In the words of Amelia Earhart: “The most effective way to do it, is to do it.”
It’s important first to acknowledge and recognized the many individuals within our profession who have acknowledged the need for greater diversity within the profession and have worked tirelessly to affect change. However, I think they would also agree that there is still work to do, and it will take even greater courage to move forward.
William A. Galston, of the Brookings Institution, was recently quoted as saying, “There’s a reason why ‘Profiles in Courage’ is a very short book. Courage is not the norm. It’s the exception.”
Regardless of one’s politics, his statement applies to the fact that we’ve had some courageous folks working to increase diversity and inclusion in our profession, but we need more people to join to break through the status quo.
In a 2018 survey from the CFP Board’s Center for Financial Planning, “Removing Barriers to Racial and Ethnic Diversity in the Financial Planning Profession,” it noted clients’ implicit bias as one of the factors contributing to the status quo. Specifically, the survey highlighted that clients had a preference for working with planners who had a similar background as them, despite there being no difference in skill sets between ethnicities. I get it. In a highly competitive environment, fear of losing a client is real, particularly for a smaller firm. Having courage is acting on a principle that could result in losing clients who might not share the same principle.
There are three overriding things firms can do. First, adopt diversity and inclusion as a core principle versus a marketing and P.R. strategy. Core principles are like an iceberg. What the world sees is only the tip of something much deeper than photos and statements on a website.
Second, have a strategy in place that addresses how the firm plans to include the team, address internal and external pushback, be held accountable, and measure success. When implementing core principles, leave nothing to chance. As the country’s demographic shifts take place, clients will pay less attention to D&I statements and more to what firms are doing to live their D&I core principle.
Finally, recognize that once the new core principle is adopted, it will take time and require constant attention. The U.S. Armed Forces serve as an example.
On June 12, 1948, President Truman signed the Women’s Armed Services Integration Act (“The Act”) into law. The Act allowed women to serve as full, permanent members of all military branches. A little over a month later, on July 26, he issued Executive Order 9918, ending segregation in the armed forces. The next day, the New York Times headlines read, “Truman Orders End of Bias in Forces and Federal Jobs.” It’s 71 years later, and the efforts to create a more diverse and inclusive environment within the armed services continue. The point is not to suggest 70 years as a timeframe, but to illustrate that core principles should be enduring and not bound by artificial deadlines.

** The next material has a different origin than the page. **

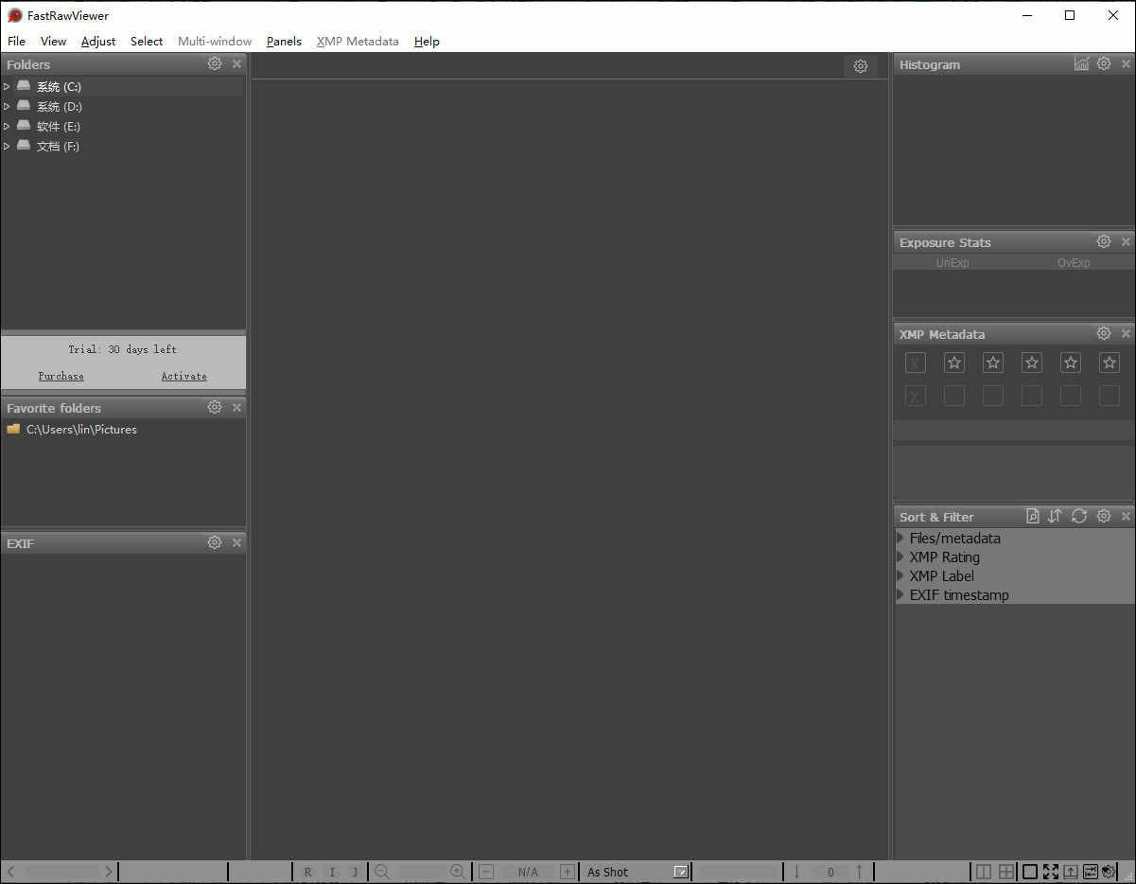
Task: Toggle the X rating in XMP Metadata panel
Action: [x=915, y=362]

In closing, as our profession celebrates its 50th Anniversary this year, we are in a better place than in 1969 and an even better place than in 1948. It’s because of people who were willing to take a courageous stand and act.
Yes, there is still a lot of work to do, and it won’t be easy. Implementing diversity and inclusion is a lot harder than talking about it. However, I also believe that it is the right thing to do. We just have to have the courage to do it.
Frank Paré is founder and president of PF Wealth Management Group and was the Financial Planning Association’s chairman in 2019 and president in 2018.